Late Edit: I went and saw Captain America this evening, and so I missed this until, oh... its about 1:00 AM on Saturday. But the last post to the DCU blog, The Source, was just a straight up mea culpa and pledge to improve how DC deals with its female characters, creators and all of its fans.
Absolutely remarkable.
Original Post is below:
One of the things that DC said it would try to do under the New 52 was become more agile in delivering content. If something wasn't working or selling, it wouldn't have a long shelf life. Likewise, they would be willing to try new things.
DCE certainly can't have liked that the major story around the company coming out of CCI hasn't been the New 52 (of course, that was old news by Day 1 of the Con). Instead, its been the gender equity issue in comics and how at every panel fans (well, maybe fan) would stand up and ask why more women weren't working on their books in the relaunch. A bit of math DID demonstrate the the number of women dipped from 12% of the DC creative pool to 1%. which... yikes.
I pondered this issue a few days back, and nobody read the damn column, but (a) its not just DC, superhero comics in general have an issue with cultivating female talent. (b) Of the women in comics, I'm not sure how many women are working in anything remotely in the style DC employs in its books as a writer or artist. I also suggested that readers actually pay for their comics to get their vote in (no more bittorrenting, kids) and that talking about women getting equal representation can only happen if that same passionate audience picks up a pencil or keyboard and moves from fandom to creators. But more than anything, I think DC is leaving money on the table by not taking the influx of women into comics (and superhero comics) seriously.
Well, I couldn't help but notice that on DC's blog yesterday that they spotlighted an unknown character called The Horsewoman in the upcoming Paul Cornell series, Demon Knights (a sort of swords'n'sorcery medieval JLA). But more than that, they also randomly showed some Jill Thompson work from the DCU booth.
Well, apparently DC may have listened to the irate Batgirl. Bleeding Cool is reporting that DC is revving up more female characters for the spotlight and reaching out to folks in their rolodex of the lady-persuasion.

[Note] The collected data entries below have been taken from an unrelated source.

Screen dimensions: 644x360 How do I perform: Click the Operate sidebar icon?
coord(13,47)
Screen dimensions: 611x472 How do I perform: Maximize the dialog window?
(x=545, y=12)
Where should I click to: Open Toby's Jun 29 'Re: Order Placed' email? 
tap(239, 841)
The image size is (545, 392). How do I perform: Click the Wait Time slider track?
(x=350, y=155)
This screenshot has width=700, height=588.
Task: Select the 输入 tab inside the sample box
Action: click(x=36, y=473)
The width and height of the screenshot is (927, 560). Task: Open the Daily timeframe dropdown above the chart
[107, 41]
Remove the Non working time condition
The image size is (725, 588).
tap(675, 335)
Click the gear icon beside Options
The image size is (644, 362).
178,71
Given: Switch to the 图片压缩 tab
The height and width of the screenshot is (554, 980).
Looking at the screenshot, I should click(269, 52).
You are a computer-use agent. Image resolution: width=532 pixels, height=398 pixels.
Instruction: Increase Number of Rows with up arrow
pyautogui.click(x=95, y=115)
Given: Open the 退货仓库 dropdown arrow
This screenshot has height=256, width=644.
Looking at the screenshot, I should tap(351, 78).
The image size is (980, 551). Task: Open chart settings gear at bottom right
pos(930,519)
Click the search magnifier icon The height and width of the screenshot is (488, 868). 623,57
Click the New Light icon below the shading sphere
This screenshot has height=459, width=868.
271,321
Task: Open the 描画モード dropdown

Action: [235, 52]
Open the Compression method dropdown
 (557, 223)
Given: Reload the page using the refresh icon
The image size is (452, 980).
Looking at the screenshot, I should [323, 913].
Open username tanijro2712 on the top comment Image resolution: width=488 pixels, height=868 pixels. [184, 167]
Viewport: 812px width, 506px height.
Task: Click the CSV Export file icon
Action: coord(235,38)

What I think? One of two things happened either separately or in tandem.
1) I think Dan Didio could have been in a whole heap of trouble on Monday morning. Not the call you want from the President of DCE when you walk in the office, asking "what the hell is wrong with you?"
2) Someone out there realized "we have extremely passionate fans we aren't serving. They've told us exactly what to try. Let us do this thing." In a moment of clarity, this may even have been Dan Didio. I don't know.
Wow. DC actually seems serious about this whole "let's not let the company fail" idea.
I, for one, am happy to hear DC is going to dig a bit deeper. The key now will be for all those young people to actually BUY those comics when they arrive, and for DC to not put flowers or hearts or something on the cover to indicate "these are those comics you asked for, ladies".
I really hope Bleeding Cool is right on this one. It'd be a nice ending (beginning?) to the story.
4 comments:
"Nobody read the damn column"? Man I'm hurt. I actually posted in the column! ;-)
-NTT
Oh, I mean nobody GOOD read the column. OOOOOHHHH!!!! BURN!!!!!!
Yes, you did read it. Thank you and thanks for commenting!
The stats on that column were literally some of the lowest I'd ever seen, which was sort of in inverse proportion to how long I worked on it. Happens (hilariously) all the time.
probably a sympton of tl;dr. I'm just now getting around to it.